As footnoted in yesterday’s post, the decision in Trinity Industries, Inc. v. Chicago Bridge & Iron Co., No. 12-2059 (3rd Cir. Aug. 20, 2013), was a twofer.  Yesterday, we wrote about that part of the decision which held that a party who has resolved its liability under state statutes may seek contribution under Section 113(f) of CERCLA.  Today, we look at the second part of the decision, which concerns the Resource Conservation and Recovery Act (“RCRA”), 42 U.S.C. §6901, et seq. 

RCRA  regulates the disposal of hazardous waste “from cradle-to-grave,” and one of its most potent provisions, Section 7002(a)(1)(B), allows a private party to bring an action for injunctive relief against any past or present generator or handler of hazardous waste where there is an “imminent and substantial endangerment to health or the environment.”  In Trinity Industries, Inc., the present owner of a contaminated site, then remediating the property pursuant to a consent decree, brought suit against a former owner and, along with CERCLA and state law claims for contribution and cost recovery, sought an injunction under RCRA requiring the former owner, Chicago Bridge & Iron Co. (“CB&I”), to remediate contamination at the site.
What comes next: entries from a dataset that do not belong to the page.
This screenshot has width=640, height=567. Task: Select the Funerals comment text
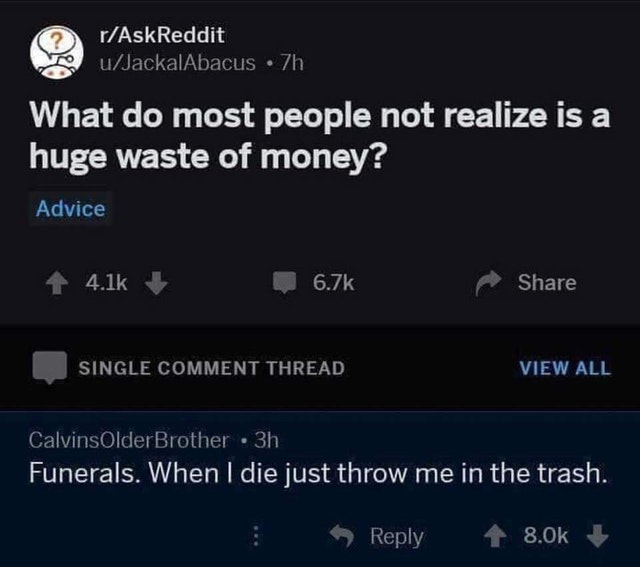318,472
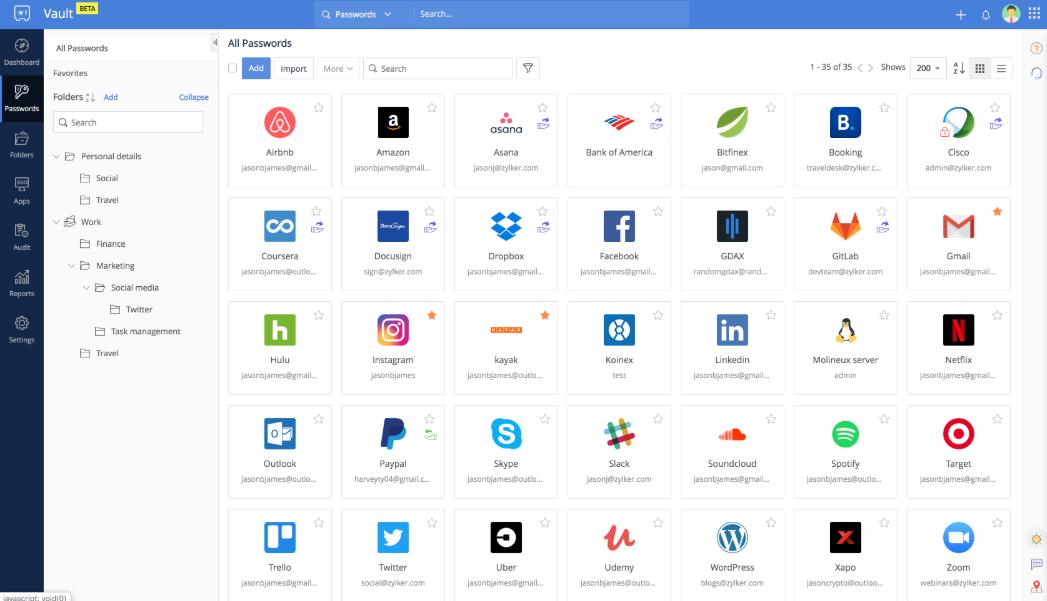Image resolution: width=1047 pixels, height=601 pixels.
Task: Click the Import button
Action: pos(293,68)
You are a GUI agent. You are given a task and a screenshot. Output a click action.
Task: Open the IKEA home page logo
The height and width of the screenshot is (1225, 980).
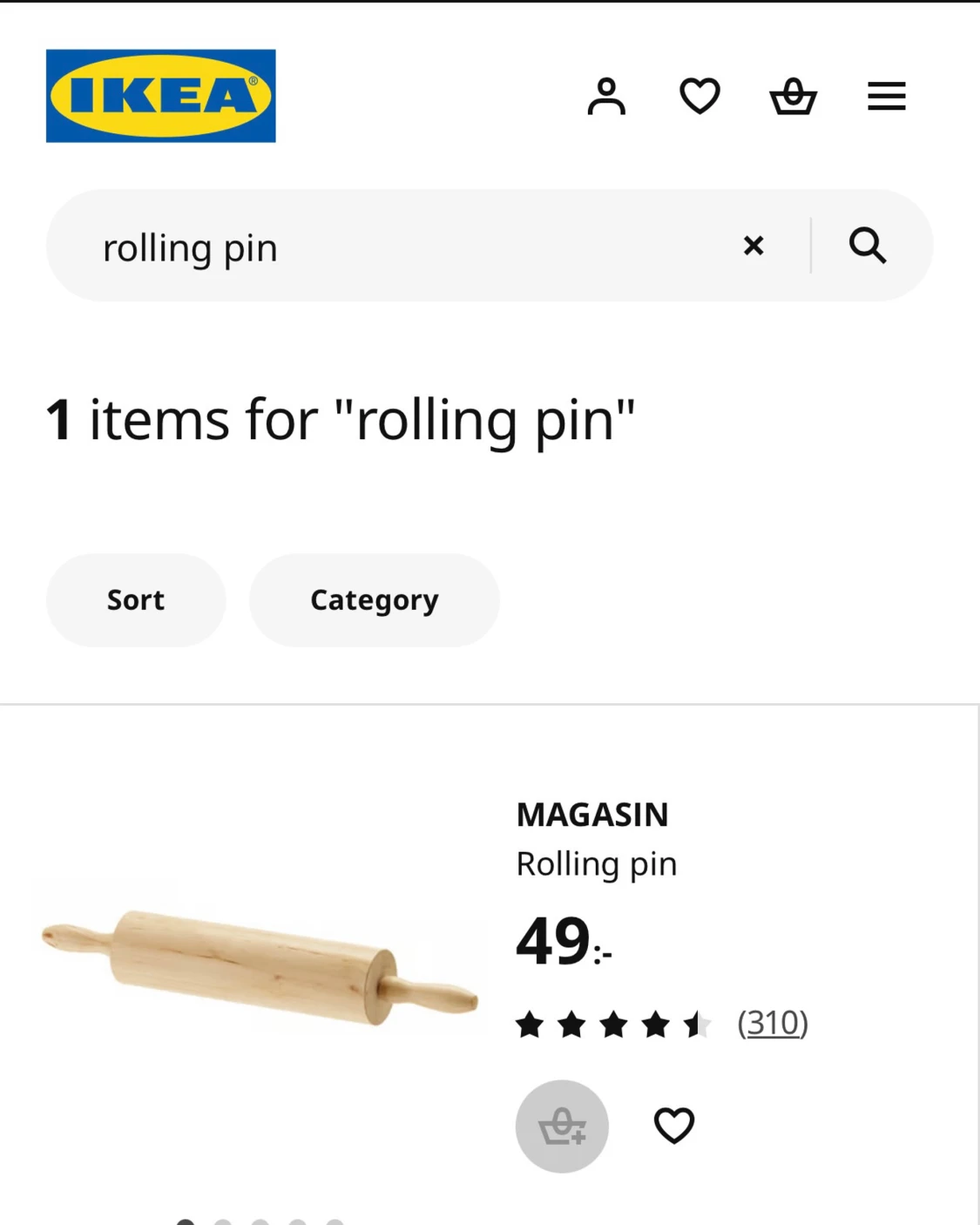[161, 96]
The District Court denied Trinity’s claim under RCRA, holding that an injunction was not warranted because Trinity was already required by the Consent Order to remediate the contamination at the Site, and thus any such injunction would be “futile.”  The Third Circuit affirmed.  First, the Court noted that mandatory injunctions are “extraordinary remed[ies] that [are] only granted sparingly by the courts.”  Further, RCRA permits a court to order a party to undertake remediation only as may be necessary to address the imminent threat; for contamination that is not such a threat, CERCLA provides the appropriate remedies.  Since Trinity was already addressing the contamination, and there was no evidence that it was not properly doing so, the Third Circuit held that injunctive relief under RCRA was not “necessary” to address the threat.